Lee Radziwill, the younger sister of former First lady Jackie Kennedy Onassis, has described the relief she felt after the assassination of JFK in a rare interview about her relationship with her sister.
Born Caroline Lee Bouvier in 1933, Lee, now 83, was Jackie’s junior by three years and spent much of her life in her elder sister’s shadow, despite her own accomplishments, beauty and sense of style.
Rarely wanting to talk of the relationship she had with the sister who would controversially marry her own former lover, Aristotle Onassis, the American socialite has spoken of the relief she felt to have the restrictions of being the sister of the First Lady lifted slightly after the 35th US President’s death.
“There were so many things I couldn’t do when my brother-in-law was president,” she said in a recent interview with Vanity Fair. “Finally, I'm free.”
She also revealed her difficulties in dealing with her sister in the wake of Jack’s death, telling a friend that Jackie slapped her on one occasion when grief overcame her.

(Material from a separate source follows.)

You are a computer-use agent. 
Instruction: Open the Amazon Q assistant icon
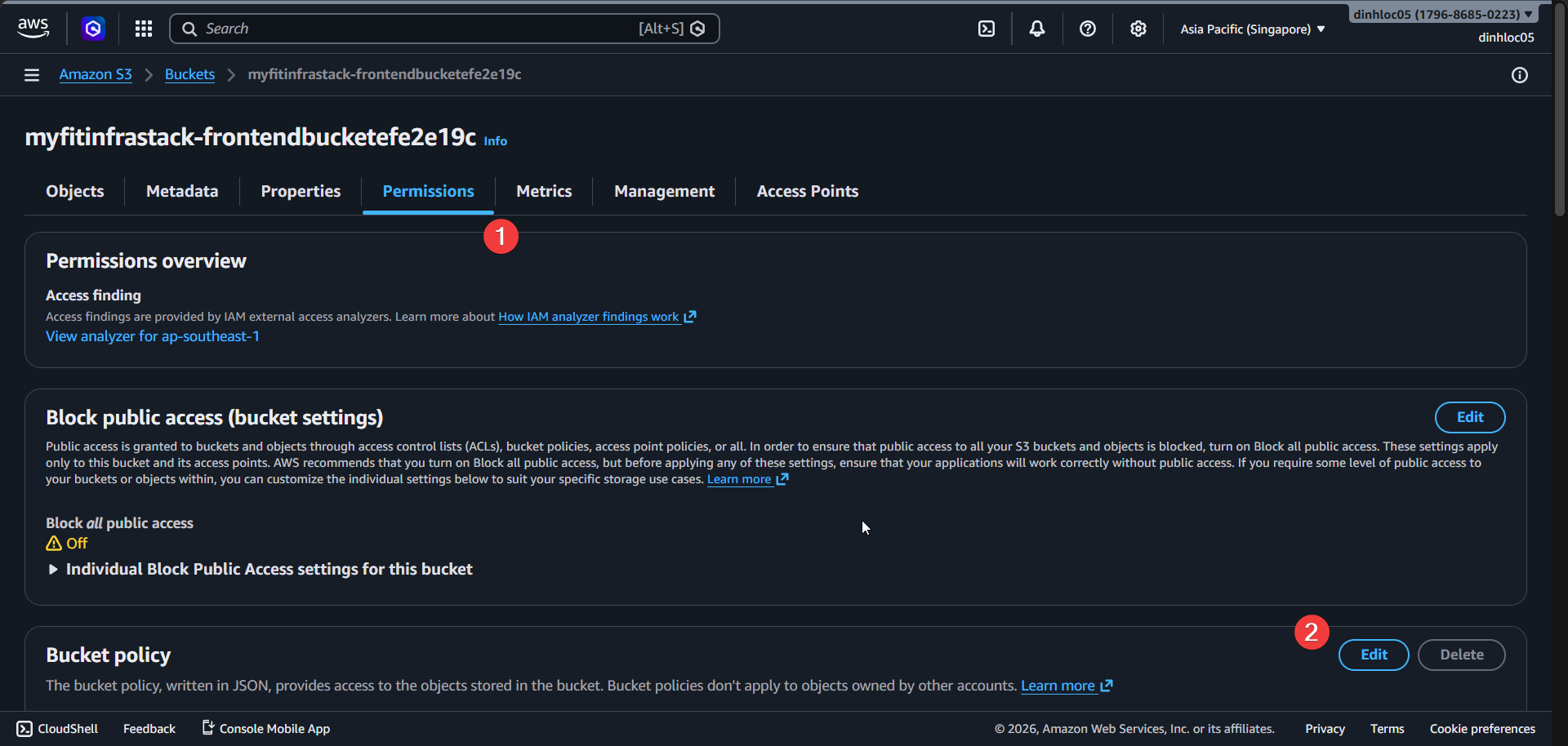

Flying from her London home to be with Jackie in the White House when she heard the news of JFK’s death, Lee attempted to help her sister, but later told a friend that Jackie, “can’t stop thinking about herself and never feeling anything but sorry for herself!”
Born into riches, the Bouvier sisters Jacqueline and Caroline Lee were raised in a 12-room duplex apartment at 740 Park Avenue in Manhattan, provided by their stockbroker father John Vernou Bouvier III, known as “Black Jack,” and summering on an estate in East Hampton.
Despite enduring their parents tough divorce, the sisters remained close to both their mother and their father, visiting “Black Jack” in his new one-bed apartment in New York and living with their Mom and her new husband, wealthy investment banker Hugh D. Auchincloss, in northern Virginia.
In her 2000 book “Happy Times” Lee said that she knew early on in life that her father preferred Jackie, the woman who would become a celebrity as First Lady and named the “First Lady of Fashion.”
Her father “favored Jackie,” she said.
“That was very clear to me, but I didn’t resent it, because I understood he had reason to … she was not only named after him … but she actually looked almost exactly like him, which was a source of great pride to my father.”
Lee made her first trip down the aisle before her sister. Lee married publisher Michael Temple Canfield when she was 20 years old. Just two months later, Jackie and JFK were engaged, marrying in September 1953.
Lee’s first marriage was not to last. She began an affair with aristocrat Stanislas “Stas” Radziwill in London, who held the title of “prince” despite the fact he fled to England almost completely impoverished at the end of World War II. He had since made his money in a marriage with a Swiss heiress.
Nine years after her marriage to JFK, Jackie moved into the White House. She was 31 years old. Lee was forced to miss her brother-in-law’s inauguration as the premature birth of her second child Anna (she previously had a son Anthony with Stas) left both mother and child in poor health.
It was the White House move that rekindled the difficulties Lee previously had with being the younger Bouvier sister, according the John H. Davis, a Bouvier cousin. In his 1969 book “The Bouviers” he wrote that Jackie’s “accession to the White House promised to magnify a problem [Lee] had had to cope with for some time, the problem simply of being Jackie’s sister. Although she was abundantly gifted herself … she had often been obscured by the shadow of her sister’s prominence, and now that shadow threatened to eclipse her identity.”
Despite this, the sisters were still close and Lee often accompanied Jackie on her travel as First Lady.
“She had to travel a lot and liked to have me with her,” the younger sister recalled in “Happy Times”.
“Apart from mutual affection, I think our strongest bond was a shared sense of humor.”
Being a part of the Kennedys’ world did not come without a certain amount of control over your life, however, and Lee’s very close relationship with Greek shipping magnate Aristotle Onassis was a cause of concern for Jack and Robert Kennedy who believed the man a “pirate.”
So great was their desire to put an end to the relationship that they allowed Jackie to travel on Onassis' yacht in the summer of 1963 – as she struggled to recover from the death of her son Patrick, who lived just 39 hours – so that the First Lady could convince her sister not to marry the tycoon.
Five years after the assassination of JFK, Jackie herself married Onassis but did not tell her sister about the wedding. Instead, it fell to Lee’s former lover to tell her that he was to marry her sister.
"He begged me to come to the wedding," Lee said, who put on a brave face despite her disappointment.
“I am very happy to have been at the origin of this marriage, which will, I am certain, bring my sister the happiness she deserves,” she said publicly at the time.
Radziwill has also spoken of her sister stealing her thunder for cleaning up the home of their cousin and aunt Big Edie and Little Edie Beale when it was discovered the two women were living in filth in their East Hampton mansion, Grey Gardens, and that the house was in danger of being condemned. She claims that it was not Jackie who helped the women to keep their home but that it was her own work.